Southeastern Section–56th Annual Meeting (29–30 March 2007)

Paper No. 12
Presentation Time: 11:40 AM

USE OF CLUSTER AND DISCRIMINANT ANALYSIS IN IDENTIFYING CONFORMABLE-UNCONFORMABLE STRATIGRAPHIC RELATIONSHIPS


ISPHORDING, Wayne C., Earth Sciences, University of South Alabama, LSCB 136, Mobile, AL 36688, wisphord@jaguar1.usouthal.edu

Neogene stratigraphic units in the Atlantic and Gulf Coastal Plains consist largely of sparsely fossiliferous, non-marine coarse clastics. While up-gradient exposures may often show erosional surfaces between various units, their down dip characteristics are frequently more controversial. Two classic examples of this include: (1) the Plio-Pleistocene Citronelle Sand versus underlying upper Miocene units in the Alabama-west Florida area and (2) the late Miocene-Pliocene Cohansey Sand versus the middle-late Miocene Kirkwood Formation in the New Jersey Coastal Plain.

Two multivariate statistical procedures can be used to provide help in clarifying down gradient relationships. Cluster analysis can operate on either a correlation or similarity matrix of sample data (sediment texture/mineralogy, etc.) and produce “groupings” of samples that share similar characteristics. The groupings are graphically displayed in the form of a dendrogram and have the advantage of preserving the identities of individual samples. Once samples have been assigned to groups, the powerful analytical procedure known as discriminant analysis can be used to determine: (1) which variables best separate samples belonging to different groups and (2) to generate an equation that permits samples from “floating sections” to be assigned to the most likely group.

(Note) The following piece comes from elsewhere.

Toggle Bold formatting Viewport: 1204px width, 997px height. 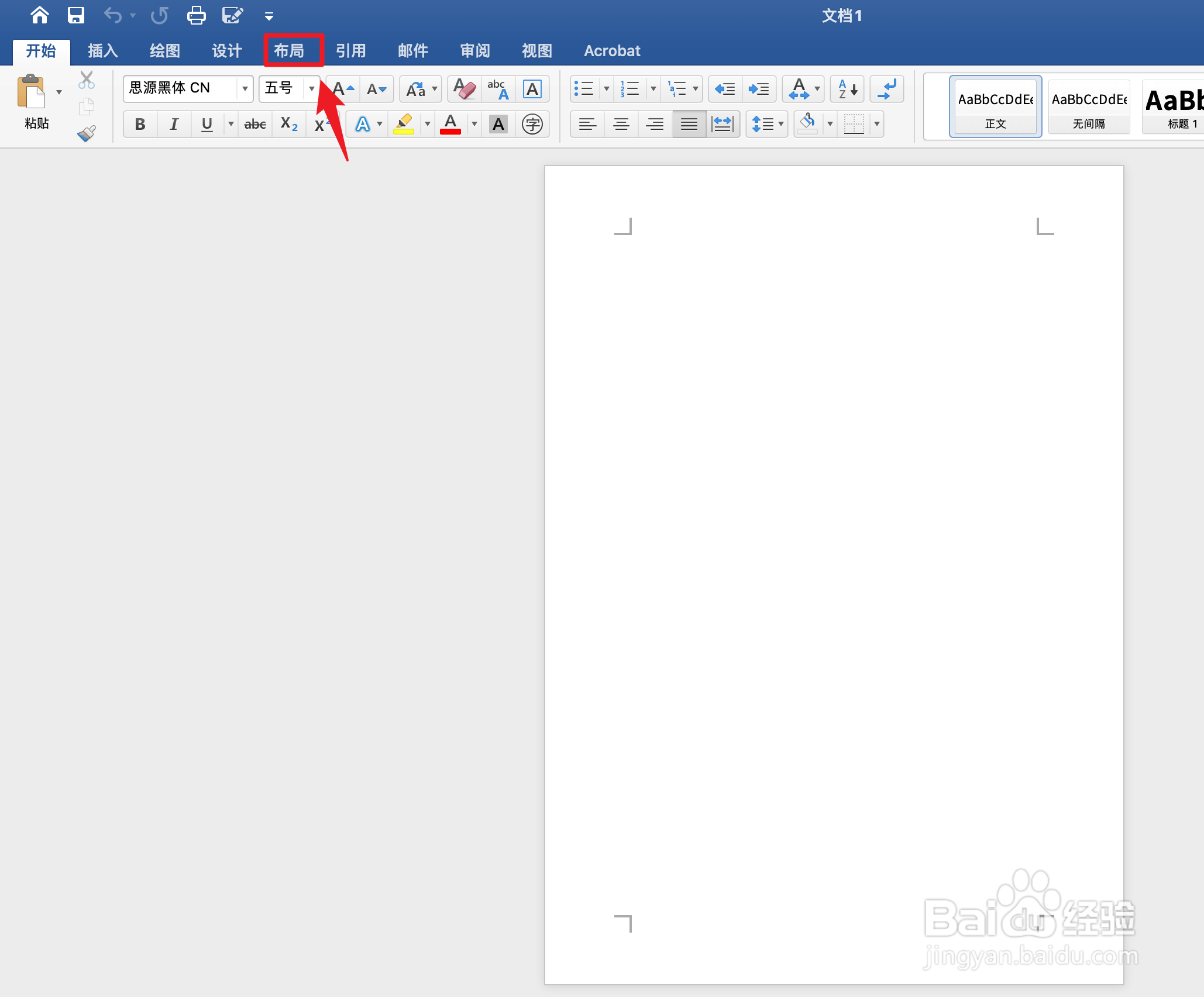tap(140, 124)
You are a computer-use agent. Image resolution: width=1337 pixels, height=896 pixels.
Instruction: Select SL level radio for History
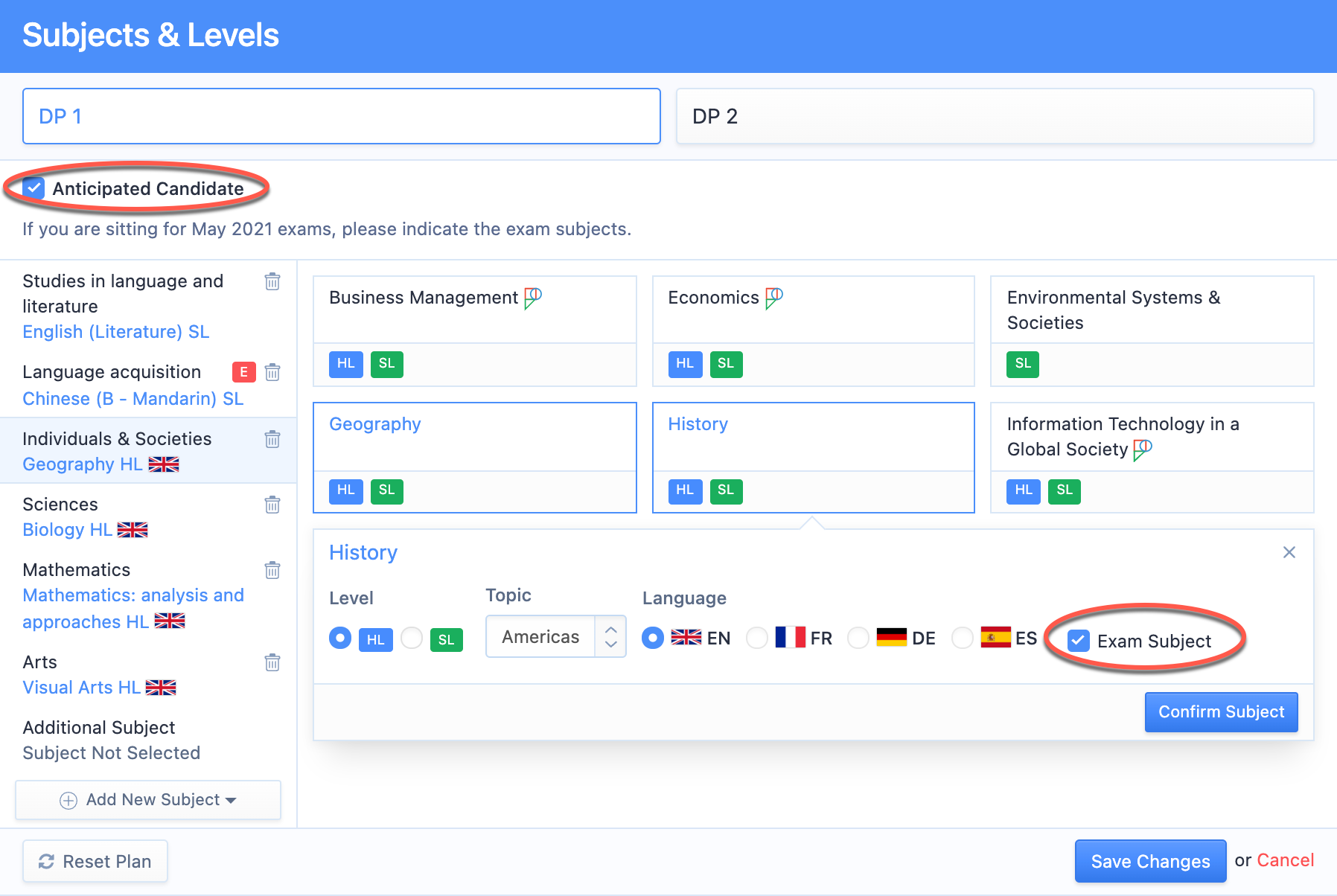412,639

Both of these procedures were successfully used to show that an unconformable relationship clearly exists between upper Miocene coarse clastic units and overlying Citronelle Sands in the northern Gulf Coast and to show that the Citronelle is considerably less thick than was previously believed. Similarly, statistical analysis of down-dip sediment properties of the Cohansey-Kirkwood sequence in New Jersey provided a strong argument that, while these units are separated by a (minor) unconformity up-dip, a conformable relationship between the two exists down gradient.